[Home]

Summary:ASTERISK-03246: [patch] Race condition in zaptel.c causes a kernel panic & fix
Reporter:klictel (klictel)Labels:
Date Opened:2005-01-10 15:09:13.000-0600Date Closed:2008-06-07 10:47:21
Priority:CriticalRegression?No
Status:Closed/CompleteComponents:Core/General
Versions:Frequency of
Occurrence
Related
Issues:
Environment:Attachments:( 0) diff.txt
( 1) diff.txt
( 2) mydiff.txt
( 3) panic.txt
Description:Environment: Dual xeon servers (Dell 2850 or Vision),
            Asterisk 1.0.3 or latest CVS, Redhat enterprise ES3 update 3 or latest stock kernel 2.4.28, or fedora 2.6 kernel,
            TE410P

Kernel Panic trace: Attached file panic.txt

When Zaptel/Asterisk receives a high number of simultaneous calls, the pointer chan->curtone can become NULL while the function __zt_getbuf_chunk() tries to use it (line 4848).
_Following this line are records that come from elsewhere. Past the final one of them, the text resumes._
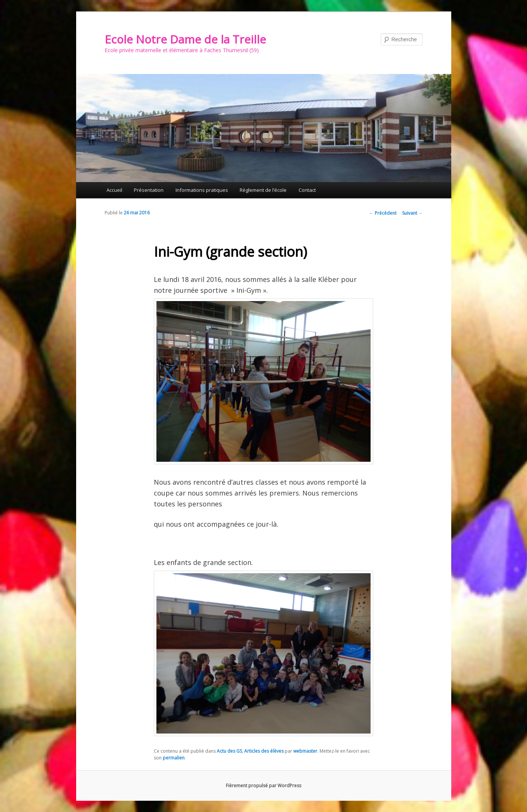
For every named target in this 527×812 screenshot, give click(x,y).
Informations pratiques (202, 190)
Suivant (412, 213)
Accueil (114, 190)
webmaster (305, 751)
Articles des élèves (264, 751)
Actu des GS (229, 751)
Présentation (149, 190)
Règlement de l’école (263, 190)
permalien (174, 758)
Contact (307, 190)
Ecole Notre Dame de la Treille (185, 39)
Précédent (383, 213)
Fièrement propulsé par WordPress (263, 785)
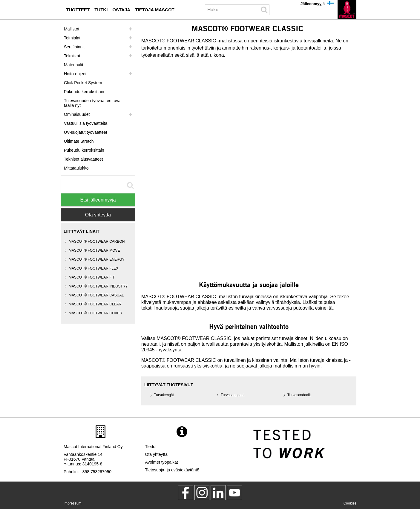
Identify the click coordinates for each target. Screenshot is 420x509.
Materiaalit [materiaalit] (73, 65)
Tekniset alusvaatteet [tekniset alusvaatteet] (83, 159)
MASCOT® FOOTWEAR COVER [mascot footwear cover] (95, 313)
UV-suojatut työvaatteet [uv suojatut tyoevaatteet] (85, 132)
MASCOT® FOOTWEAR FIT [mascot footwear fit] (92, 277)
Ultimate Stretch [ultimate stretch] (79, 141)
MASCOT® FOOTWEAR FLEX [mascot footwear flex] (93, 268)
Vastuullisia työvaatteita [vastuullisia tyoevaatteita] (85, 123)
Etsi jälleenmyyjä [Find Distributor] (98, 200)
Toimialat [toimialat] (72, 38)
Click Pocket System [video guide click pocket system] (83, 83)
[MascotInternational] (234, 493)
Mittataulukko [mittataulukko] (76, 168)
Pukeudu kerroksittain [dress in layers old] (84, 150)
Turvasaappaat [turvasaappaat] (233, 395)
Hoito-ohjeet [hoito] (75, 74)
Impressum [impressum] (72, 503)
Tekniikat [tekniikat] (72, 56)
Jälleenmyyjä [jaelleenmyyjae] (312, 4)
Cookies (350, 503)
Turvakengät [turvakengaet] (164, 395)
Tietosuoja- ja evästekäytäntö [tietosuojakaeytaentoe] (172, 470)
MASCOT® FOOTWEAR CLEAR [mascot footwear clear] (95, 304)
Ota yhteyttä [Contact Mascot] (98, 215)
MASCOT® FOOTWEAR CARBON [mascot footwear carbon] (97, 242)
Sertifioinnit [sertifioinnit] (74, 47)
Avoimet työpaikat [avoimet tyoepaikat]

It might seem impossible since this condition is tested right above that line, but it does happen that between the time the test 'if (ms->curtone &&...' is performed and the time curtone is used, it gets set to NULL by the function zt_chan_ioctl() (line 4099). Examinig the code, you notice that no lock on the chan is performed during that operation. The calls to __zt_getbuf_chunk() are all within lock/unlock. By simply adding the protection in zt_chan_ioctl(), we eliminated the problem. Here is the fix:
4098a4099
>               spin_lock_irqsave(&chan->lock, flags);
4099a4101
>               spin_unlock_irqrestore(&chan->lock, flags);



****** ADDITIONAL INFORMATION ******

For the last three monthes we have been suffering kernel panics occuring at one of our clients site. Even though our own servers handle a higher volume of calls than his, we never experienced such a problem ourselfs. The particularity of their environment is that their call center does not receive the calls in a uniform manner through out the day, but in very high bursts. During a very short period of time (5 minutes) their call center is practically bombarded with calls, and the kernel panic always occured during such peaks, around once a day.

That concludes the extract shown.